WHAT IS BEING ASKED: Copy out each line below that has the word "every" in it.

RECORDS FOR PROCESSING:
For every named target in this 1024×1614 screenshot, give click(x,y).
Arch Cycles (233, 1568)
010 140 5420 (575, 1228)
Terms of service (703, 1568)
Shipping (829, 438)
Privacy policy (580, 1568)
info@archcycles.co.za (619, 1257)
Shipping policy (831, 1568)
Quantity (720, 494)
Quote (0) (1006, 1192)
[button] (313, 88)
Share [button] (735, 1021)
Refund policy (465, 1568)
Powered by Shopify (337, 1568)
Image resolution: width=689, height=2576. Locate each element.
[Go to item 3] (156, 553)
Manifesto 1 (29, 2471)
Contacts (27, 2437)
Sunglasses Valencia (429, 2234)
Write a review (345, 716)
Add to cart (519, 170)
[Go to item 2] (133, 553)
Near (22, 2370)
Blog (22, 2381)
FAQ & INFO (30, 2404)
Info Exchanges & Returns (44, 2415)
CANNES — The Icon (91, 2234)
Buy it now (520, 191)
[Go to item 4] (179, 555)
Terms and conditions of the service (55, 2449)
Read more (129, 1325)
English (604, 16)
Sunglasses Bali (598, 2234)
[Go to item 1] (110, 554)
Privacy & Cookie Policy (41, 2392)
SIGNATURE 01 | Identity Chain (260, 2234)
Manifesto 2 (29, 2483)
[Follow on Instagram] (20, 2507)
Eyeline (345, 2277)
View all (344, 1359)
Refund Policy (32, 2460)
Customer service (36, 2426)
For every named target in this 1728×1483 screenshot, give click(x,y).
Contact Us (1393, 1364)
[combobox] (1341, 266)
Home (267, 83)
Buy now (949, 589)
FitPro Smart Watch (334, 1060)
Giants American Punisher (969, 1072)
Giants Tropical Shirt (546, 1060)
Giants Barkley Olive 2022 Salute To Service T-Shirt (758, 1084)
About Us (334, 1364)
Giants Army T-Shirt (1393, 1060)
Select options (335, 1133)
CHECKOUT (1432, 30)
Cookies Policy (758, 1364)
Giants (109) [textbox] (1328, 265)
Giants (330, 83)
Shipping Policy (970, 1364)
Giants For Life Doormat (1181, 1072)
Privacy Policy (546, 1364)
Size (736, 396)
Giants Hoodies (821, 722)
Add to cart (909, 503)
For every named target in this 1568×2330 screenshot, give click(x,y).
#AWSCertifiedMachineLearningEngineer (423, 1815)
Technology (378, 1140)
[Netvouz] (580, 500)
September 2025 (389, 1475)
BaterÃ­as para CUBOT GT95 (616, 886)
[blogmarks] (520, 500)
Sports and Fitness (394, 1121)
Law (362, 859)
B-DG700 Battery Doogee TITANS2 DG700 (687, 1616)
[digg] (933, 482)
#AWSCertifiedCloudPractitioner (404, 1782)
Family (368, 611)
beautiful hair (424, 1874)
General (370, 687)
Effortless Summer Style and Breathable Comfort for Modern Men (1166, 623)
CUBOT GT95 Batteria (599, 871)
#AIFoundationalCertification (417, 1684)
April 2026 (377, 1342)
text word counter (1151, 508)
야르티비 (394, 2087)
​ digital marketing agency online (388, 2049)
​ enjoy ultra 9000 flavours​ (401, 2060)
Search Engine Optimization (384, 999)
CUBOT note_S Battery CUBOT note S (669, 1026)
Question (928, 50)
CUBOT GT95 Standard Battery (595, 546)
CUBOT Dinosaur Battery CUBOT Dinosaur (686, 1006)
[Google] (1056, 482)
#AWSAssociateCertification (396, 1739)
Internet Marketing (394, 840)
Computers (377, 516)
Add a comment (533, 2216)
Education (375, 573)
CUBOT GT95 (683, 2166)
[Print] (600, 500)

COMPLETED EXERCISE:
For every named target in this 1024×1614 screenshot, give click(x,y).
For every named target in this 1728×1483 screenshot, give click(x,y).
For every named target in this 1568×2330 screenshot, give click(x,y).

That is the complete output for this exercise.